Esse era o endereço de meu avô paterno,Orlando de Miranda Henriques.Paraibano de Bananeiras,casou em 1as.nupcias com minha avó Ma.Zuila,nascida Galvão de Mello,também paraibana.Vovó Zuila faleceu cedo na década de 30.Papai nasceu em 1925,tinha 10 anos quando a mãe morreu.Tiveram 4 filhos – Maria Augusta,Lenita,Orlando e Mario.
Meu avô tinha pequena industria de café e condimentos em Bananeiras.Colocou à venda para vir com a família para Recife durante a tal Revolução.Mas alguém disse para o tal governo da época que ele iria vender para um inimigo da revolução.E incendiaram tudo,deixando nossa família sem nada para vender nem se sustentar.

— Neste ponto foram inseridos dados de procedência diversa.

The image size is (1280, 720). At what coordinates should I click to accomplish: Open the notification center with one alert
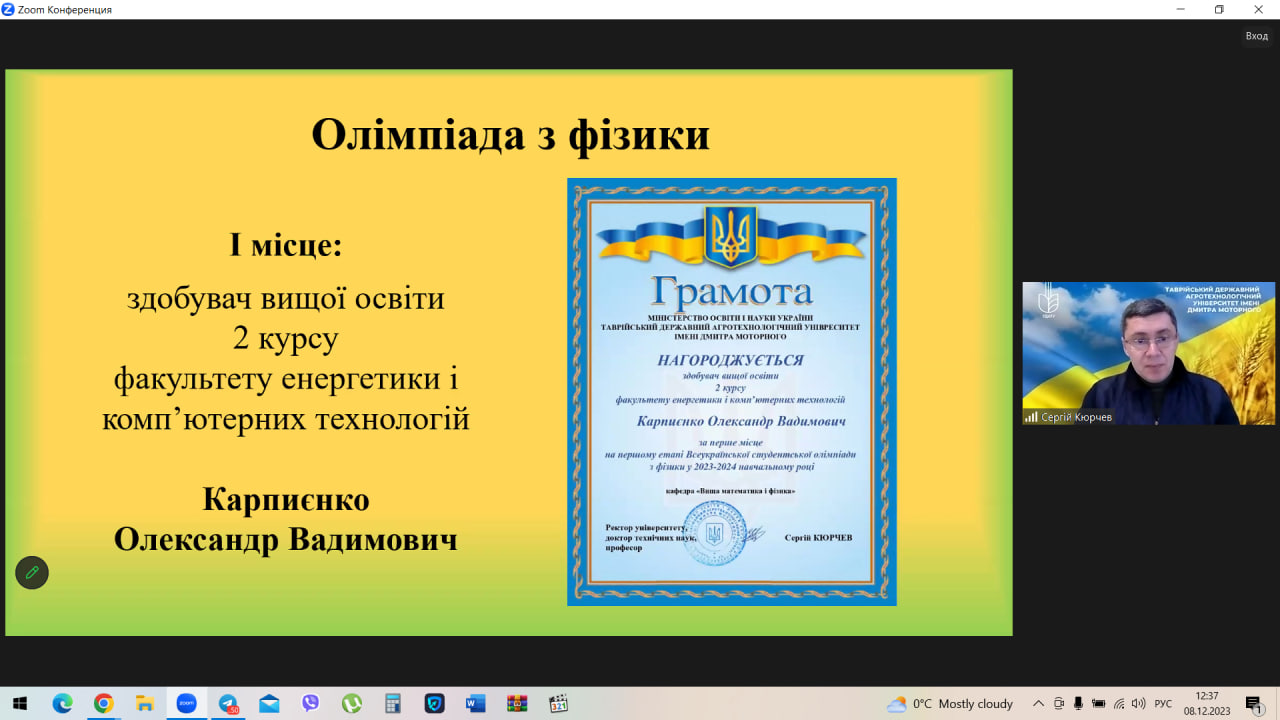click(1254, 703)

Meu avô Orlando chegou em Recife e começou do zero sua vida,com esposa e os 4 filhos.E pelo que me contaram,os pais dele viveram aqui.Só conheço o nome da minha bisa,Adélia,e fragmentos.Nem imagino como deve ter sido difícil naquela época.Papai me contava fatos,vovô falava um pouco da vida dura que teve enquanto eu fazia um cafuné na cabeça dele,no sofá da sala de jantar.Dizia que ia trabalhar com apenas um pão para o dia todo,e que andava muito por não ter o dinheiro para o bonde.
Vovô tinha três irmãos que eu elmbre.Meus tios-avós CRISPIM,Irene,Yayá.
Soube que vovó Adélia,a bisa,morou nesse endereço da Esmeraldino Bandeira.Lá era o ponto de encontro dos primos,irmãos,depois que papai e meus tios casaram,bem como os irmãos de vovô Orlando.Era uma profusão de primos de 1º.e 2º.grau.Gente de vários estados e cidades.Uma festa.A gente pedia a bênção até para primos mais velhos.Alguns eram padrinhos.
Agora vou falar sobre meu tio-avô CRISPIM.Ele tinha uma oficina no quintal dessa casa.Ele não casou.Era excelente profissional de consertar piano,empalhar cadeiras e consertar rádios.E era cego.Uma empregada de vovó com sífilis e falta de higiene foi a causa da cegueira de tio Crispim na infância.Uns 10 anos eu acho.
Um primo nosso,Milton Lyra,escreveu um livro com parte de nossa árvore genealógica (MIRANDA HENRIQUES E HENRIQUES LYRA )e cujo titulo era “CRISPIM,o cego que enxergava”.Descreveu fatos incríveis que ele testemunhou.Tio Crispim enxergou na infância.Depois da cegueira,desenvolveu muito o olfato,a audição e o tato,que usava com maestria no seu ofício.Andava sozinho ou acompanhado,de lotação.Se guiava pelos aromas e sons e dizia ao motorista da lotação aonde estavam passando.
Meu avô Orlando e tio Crispim tinham uma relação muito estreita,que permitia brincadeiras impensáveis hoje.Juntos na sala toda manhã,eram felizes.Vovô era assinante do Diario de Pernambuco desde a década de 1960.Lia uma manchete e dizia para tio Crispim “Crispim,lê aqui essa noticia sobre o resultado do jogo de ontem”.E dava o jornal para ele,que soltava uma pilhéria de volta.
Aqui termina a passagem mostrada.